Na contramão desse movimento, as taxas de juros mais baixas favorecem o investimento em reformas e compras de imóveis.

“Quando a taxa Selic virou 2% ao ano, nem a poupança valia mais a pena. Com o imóvel sendo ativo seguro o tempo todo, houve corrida de clientes que tinham dinheiro e passaram a construir para vender ou valorizar o patrimônio”, afirma Geraldo Defalco, da Anamaco.

Para o vice-presidente de economia do SindusCon-SP, Eduardo Zaidan, a situação já foi pior. Mas hoje o mercado ainda sofre com a falta de alguns produtos e é obrigado a dilatar prazos de entrega.

“Uma encomenda que antes era entregue em 20 dias passou para 90 dias. Temos de nos planejar com muito mais antecedência”, afirma Zaidan.

No cenário de escassez, os micros e pequenos comerciantes são os que mais sofrem. Isso porque eles têm estoque reduzido, capital de giro mais enxuto e uma menor rede de fornecedores, segundo Bruno Silva, fundador da Intec Brasil, que monitora obras em andamento pelo país.
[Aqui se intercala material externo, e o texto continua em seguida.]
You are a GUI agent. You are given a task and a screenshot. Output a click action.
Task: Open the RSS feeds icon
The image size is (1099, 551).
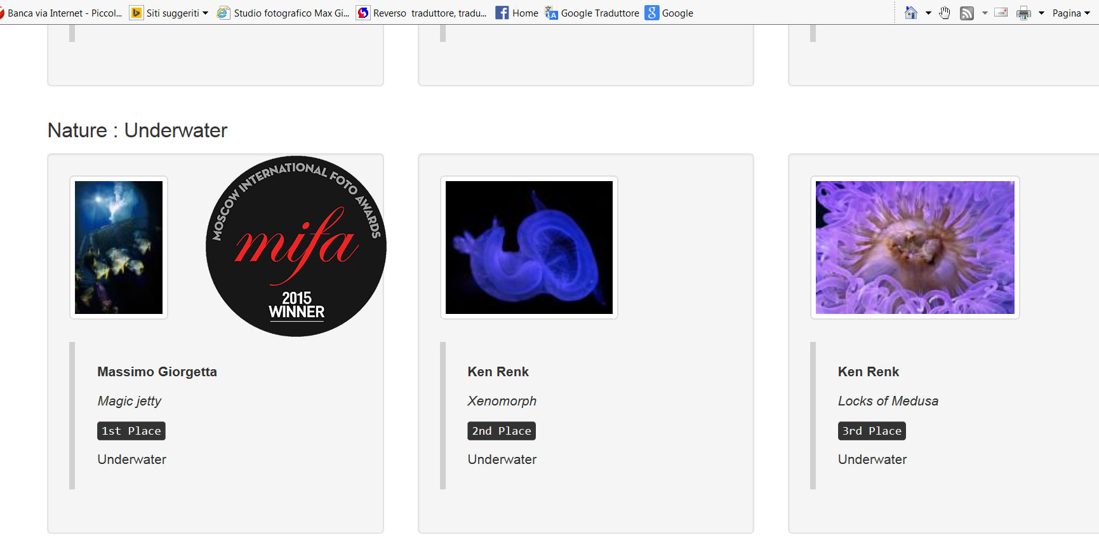[x=967, y=13]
No ano passado, segundo dados da empresa, houve crescimento de 23% no número de obras acima de R$ 1 milhão feitas por construtoras em relação a 2019. “A normalização do setor está atrelada à melhora da pandemia. Uma vez estabilizado o abre e fecha das cidades e empresas, haverá melhor organização da logística e da distribuição dos produtos”, afirma Silva.